Task goal — Update the material below by replacing "GUI agent" with "interface agent" and leaving everything else unchanged.

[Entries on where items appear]
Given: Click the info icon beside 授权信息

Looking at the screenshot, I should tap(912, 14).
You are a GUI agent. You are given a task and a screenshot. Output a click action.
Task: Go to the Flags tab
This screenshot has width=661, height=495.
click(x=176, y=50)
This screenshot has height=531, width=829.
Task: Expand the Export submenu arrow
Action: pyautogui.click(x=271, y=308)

Solution for this task —
Given: Click the info icon beside 授权信息

Looking at the screenshot, I should tap(912, 14).
You are a interface agent. You are given a task and a screenshot. Output a click action.
Task: Go to the Flags tab
This screenshot has width=661, height=495.
click(x=176, y=50)
This screenshot has height=531, width=829.
Task: Expand the Export submenu arrow
Action: pyautogui.click(x=271, y=308)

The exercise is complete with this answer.